Konuşmak istediğim bir durum var, mümkün müdür sizin için?
İstediğin zaman gel, kapım sana hep açık.
Mesajı almıştım. Evine gelmemi diretiyordu. Görüldü atıp çıktım ve evden çıkıp arabama bindim. Onun evine doğru sürmeye başladım.
Alaz bana kızacaktı. Ama bir an önce bitirmeliydim bu durumu.
Evinin önünde durduğumda kapıdaki adamlar o devasa bahçe kapısını açıp geçmeme izin verdi.
Bahçeden içeriye girip taşlı yolda ilerledim. Arabayı park edip çiftli kapıya ilerledim. Zile bastıktan saniyeler sonra kapı bir hizmetli tarafından açıldı.
"Kars bey çalışma odasında sizi bekliyor efendim."
Daha öncesinden nerede olduğuna aşina olduğum çalışma odasına ilerledim. Kapının önüne geldiğimde tıklatıp içeri girdim.
"Hoşgeldin Cemre, bu ziyaretini neye borçluyuz böyle?"
"İstifa ediyorum."
Yüzündeki bütün sevinç dağıldı. Gözlerinin karardığını çene kaslarının seğirdiğini gördüm.

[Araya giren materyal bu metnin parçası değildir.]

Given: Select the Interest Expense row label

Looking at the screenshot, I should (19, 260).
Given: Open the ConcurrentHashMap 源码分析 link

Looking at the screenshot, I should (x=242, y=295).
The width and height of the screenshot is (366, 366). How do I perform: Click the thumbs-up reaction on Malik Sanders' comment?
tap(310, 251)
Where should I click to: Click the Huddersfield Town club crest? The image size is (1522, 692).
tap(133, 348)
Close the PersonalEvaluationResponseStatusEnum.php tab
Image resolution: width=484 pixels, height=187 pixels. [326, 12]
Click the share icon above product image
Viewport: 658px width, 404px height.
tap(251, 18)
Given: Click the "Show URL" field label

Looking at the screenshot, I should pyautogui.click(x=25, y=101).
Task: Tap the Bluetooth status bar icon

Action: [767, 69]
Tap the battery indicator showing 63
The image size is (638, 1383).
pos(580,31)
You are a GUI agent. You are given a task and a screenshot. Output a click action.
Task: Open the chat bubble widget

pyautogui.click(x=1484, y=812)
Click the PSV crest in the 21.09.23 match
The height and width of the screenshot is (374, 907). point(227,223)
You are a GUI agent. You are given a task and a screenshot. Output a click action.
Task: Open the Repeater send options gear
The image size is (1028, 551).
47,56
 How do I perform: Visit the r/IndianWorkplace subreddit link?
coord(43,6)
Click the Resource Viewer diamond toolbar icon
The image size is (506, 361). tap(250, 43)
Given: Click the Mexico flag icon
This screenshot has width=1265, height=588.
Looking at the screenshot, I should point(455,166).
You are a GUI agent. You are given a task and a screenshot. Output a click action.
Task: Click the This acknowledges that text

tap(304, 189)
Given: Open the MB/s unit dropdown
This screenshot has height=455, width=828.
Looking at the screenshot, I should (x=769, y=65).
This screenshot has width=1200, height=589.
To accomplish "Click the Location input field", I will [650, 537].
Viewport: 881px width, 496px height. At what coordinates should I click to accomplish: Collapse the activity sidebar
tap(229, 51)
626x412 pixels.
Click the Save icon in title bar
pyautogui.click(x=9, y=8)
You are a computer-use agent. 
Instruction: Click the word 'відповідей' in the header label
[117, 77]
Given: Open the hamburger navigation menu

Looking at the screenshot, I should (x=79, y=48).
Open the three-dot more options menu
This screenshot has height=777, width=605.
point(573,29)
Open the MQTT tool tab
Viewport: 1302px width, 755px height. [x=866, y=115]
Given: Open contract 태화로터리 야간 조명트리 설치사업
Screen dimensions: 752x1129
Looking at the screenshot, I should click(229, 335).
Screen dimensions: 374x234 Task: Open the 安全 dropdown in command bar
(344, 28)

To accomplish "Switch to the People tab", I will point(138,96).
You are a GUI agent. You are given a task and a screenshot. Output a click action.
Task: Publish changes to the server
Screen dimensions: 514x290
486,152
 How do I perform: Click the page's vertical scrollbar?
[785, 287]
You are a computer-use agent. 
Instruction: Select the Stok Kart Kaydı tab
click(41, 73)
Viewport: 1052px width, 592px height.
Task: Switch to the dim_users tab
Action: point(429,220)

"Bir daha söyle" Dedi ifadesine zıt gayet sakın bir sesle.
"Gayet açık ve net, istifa ediyorum." Dedim çenemi dik tutarak.
"Sen... İstifa ediyorsun, öyle mi?" Dedi spor ağır başını sallarken. "Gidiyorsun... Öyle mi?"
Git gide daha bir ürkütüyordu lakin belli etmemekte ısrarcıydım.
"Aynen öyle. "
Bir anda dibime kadar yaklaşıp kollarımı tuttu.
"Gidemezsin! Ben seni bırakır mıyım sanıyorsun Cemre? Hemde bunca yıl sonra yeniden karşılaşmışken?" Dedi delirmiş gibi bakarken.
"Ne saçmalıyorsun sen?"
"Yıllar sonra yeniden, merhaba Serçe."
O an her şey bitmiş gibiydi. Nefes almayı bile unutmuş gibiydim. Tüm dünyamın başıma yıkıldığı anlardan biri değil, o enkazın altında yaşam mücadelesi verdiğim anlardan birindeydim.
Geçmişten bir gözyaşı hapsoldu gözlerime, ve gitmek istemiyor.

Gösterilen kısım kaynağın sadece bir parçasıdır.